Projects the 1-D (or 2-D ensemble) control-vector slice onto the full model domain according to the tracer’s horizontal resolution type:
hpixels— each element maps to one grid cell (direct reshape).bands— each element fills a lat/lon band region.ibands— each element fills a rectangular index-space band.regions— each element fills a pre-defined geographic region (NaN outside any region).global— a single element broadcasts over the entire domain.
- Parameters:
x (np.ndarray) – control-vector slice of shape
(ndates, vresoldim, nhresol)or(nsamples, ndates, vresoldim, nhresol)when ensemble isTrue.tracer – tracer plugin instance with attributes
hresol,vresoldim,levels,domain, and band/region definitions.dates (array-like) – datetime array of length
ndatesused as thetimecoordinate of the output DataArray.dom – domain plugin providing grid coordinates (
zlon,zlat).ensemble (bool) – if
True, x carries a leading ensemble dimension and the output retains it.
- Returns:
shape
(time, lev, lat, lon)or(ens, time, lev, lat, lon)when ensemble isTrue.- Return type:
xarray.DataArray
- Raises:
Exception – if
tracer.hresolis not one of the recognised types.

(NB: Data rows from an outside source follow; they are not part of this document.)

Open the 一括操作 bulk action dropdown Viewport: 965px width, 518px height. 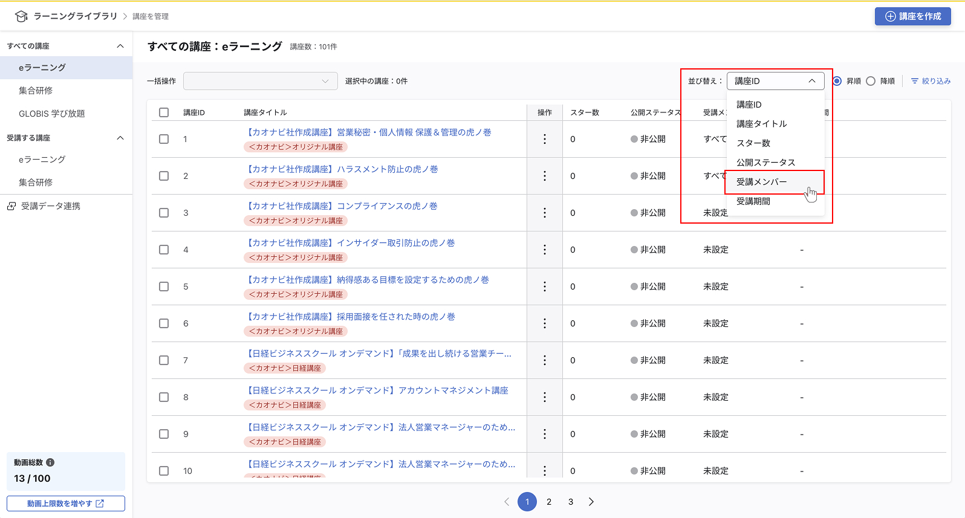tap(261, 81)

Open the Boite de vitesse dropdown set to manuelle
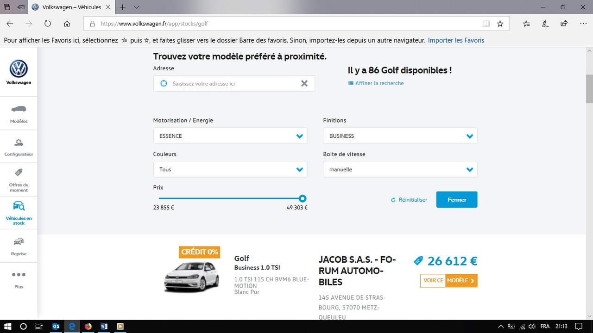click(x=400, y=169)
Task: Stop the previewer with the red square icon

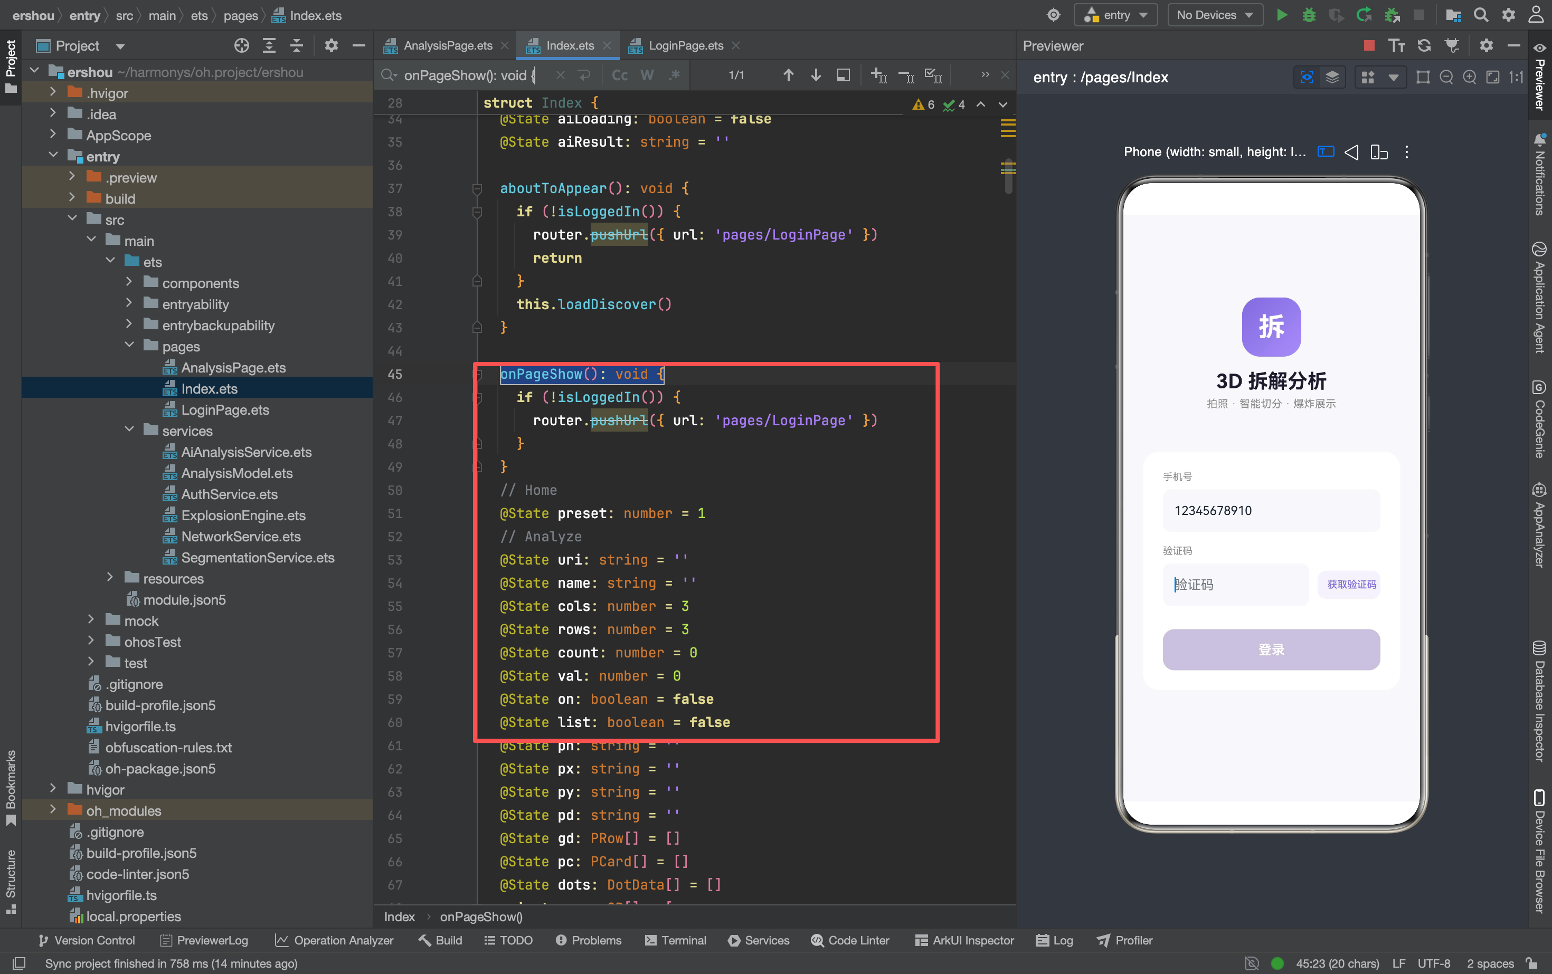Action: 1370,45
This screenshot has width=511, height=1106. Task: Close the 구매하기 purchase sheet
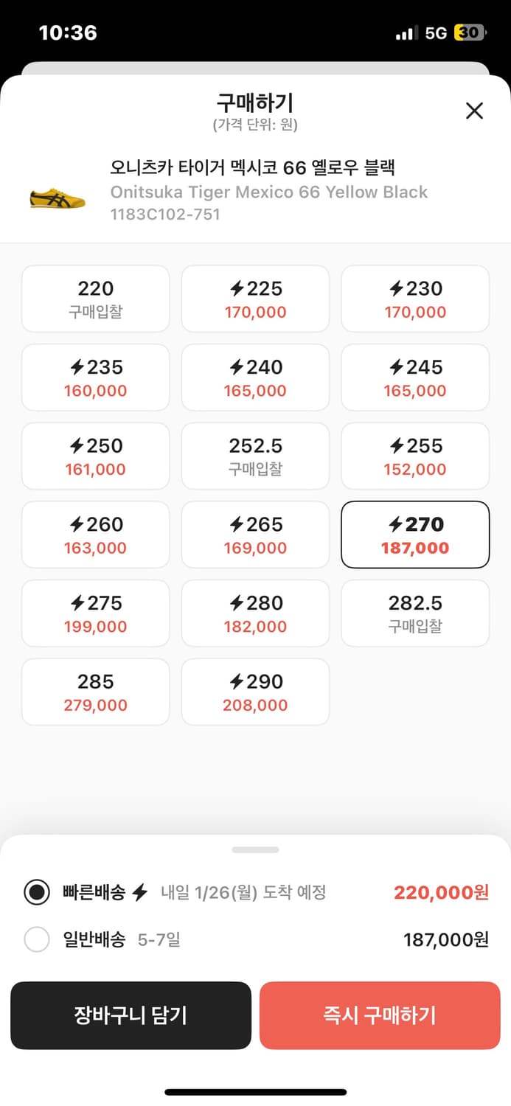click(x=474, y=111)

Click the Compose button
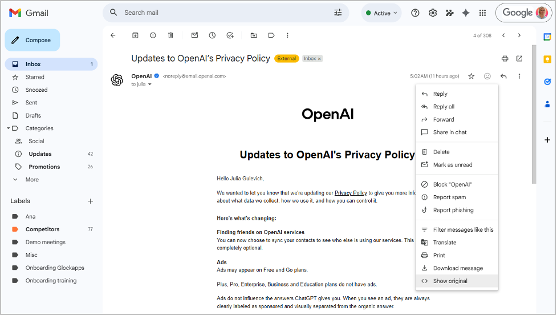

- pycif.plugins.transforms.system.fromcontrol.utils.scalemaps.map2scale(xmap, tracer, dom, region_scale_area=False, region_max_val=False)[source]#
Project a spatial sensitivity map onto the control-vector horizontal grid.
The adjoint of
scale2map(): aggregates a model-space 4-D field(time, lev, lat, lon)to the control-vector horizontal resolution:hpixels— reshape: each grid cell maps to one control element.bands— sum over all cells in each lat/lon band.ibands— sum over all cells in each index-space band.regions— sum (or area-weighted mean, or max) over each region.global— sum over the entire domain.
- Parameters:
xmap (np.ndarray) – sensitivity field, shape
(time, lev, lat, lon).tracer – tracer plugin instance (same as passed to
scale2map()).dom – domain plugin providing grid coordinates.
region_scale_area (bool) – for
regionsresolution, weight each cell by its area and normalise by the total region area instead of summing.region_max_val (bool) – for
regionsresolution, take the spatial maximum instead of the sum.
- Returns:
aggregated slice of shape
(ndates, vresoldim, nhresol).- Return type:
np.ndarray
- Raises:
Exception – if the input does not have exactly 4 dimensions, or if
tracer.hresolis not recognised.
- pycif.plugins.transforms.system.fromcontrol.utils.scalemaps.vmap2vaggreg(data, tracer, dom, tracer_id)[source]#
Aggregate a full 3-D sensitivity field to the control-vector vertical resolution.
Three vertical resolutions are supported:
column— sum over all levels, returning a single vertical layer.vpixels— keep each level individually (no aggregation); validates that the number of model levels matchestracer.vresoldim.kbands— sum within each contiguous vertical band defined bytracer.kbands.
- Parameters:
data (np.ndarray) – sensitivity field, shape
(time, lev, lat, lon).tracer – tracer plugin instance with
vresol,vresoldim,nlev, and (forkbands)nvbands/kbands.dom – domain plugin (unused; kept for API consistency).
tracer_id (tuple) –
(component, parameter)for error messages.
- Returns:
aggregated field of shape
(time, vresoldim, lat, lon).- Return type:
np.ndarray
- Raises:
Exception – if the input does not have 4 dimensions, if
vpixelslevel count mismatches, or ifvresolis not recognised.